======== Document text
With pools now set to reopen following lockdown, we look at Great Britain's long love affair with outdoor swimming and celebrate 10 historic lidos — centrepieces of local communities for generations — that have survived to the present day. 

Tinside Lido on Plymouth Hoe, looking over Plymouth Sound. This fabulous Jazz Age complex commands great views and the round pool, stripey bottom and art deco fountain give it a unique shape and style.

Photograph by Alamy
Published 7 Jun 2021, 17:28 BST, Updated 24 Jun 2021, 15:31 BST

A delicious dip in water that's sometimes toasty, sometimes cool and sometimes absolutely freezing is a daily pleasure for so many of us. Outdoor swimming is firmly in vogue. Our most popular participation sport has waxed and waned though. When the great lidos of Britain were opened, mostly in the roaring 1920s and 30s, an outdoor dip was what everyone did. This was before all homes had bathrooms and cheap flights abroad were within everyone's grasp — it was a way to relax and socialise, and offered a taste of the exotic.
================
======== Provided material
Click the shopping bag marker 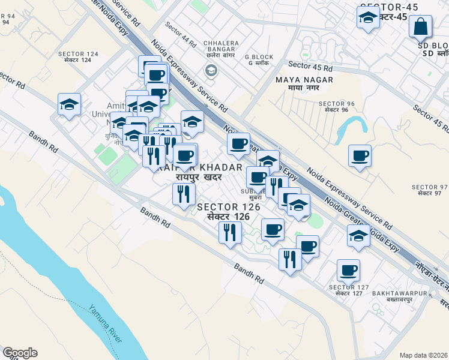pos(421,27)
================
(Goal 1):
From the text about Britain's lidos, list the features it says give Tinside Lido its unique shape and style.
(Goal 2):
Using the text about Britain's lidos, decide whether each statement agrees with it. Answer yes or no for each, and quote the deciding words.
(a) Most of Britain's great lidos were opened in the 1920s and 30s.
(b) The piece celebrates twelve historic lidos.
(c) Outdoor swimming is described as out of fashion today.

(Written reply 1):
- round pool
- stripey bottom
- art deco fountain

(Written reply 2):
(a) Yes: "mostly in the roaring 1920s and 30s"
(b) No: "celebrate 10 historic lidos"
(c) No: "Outdoor swimming is firmly in vogue."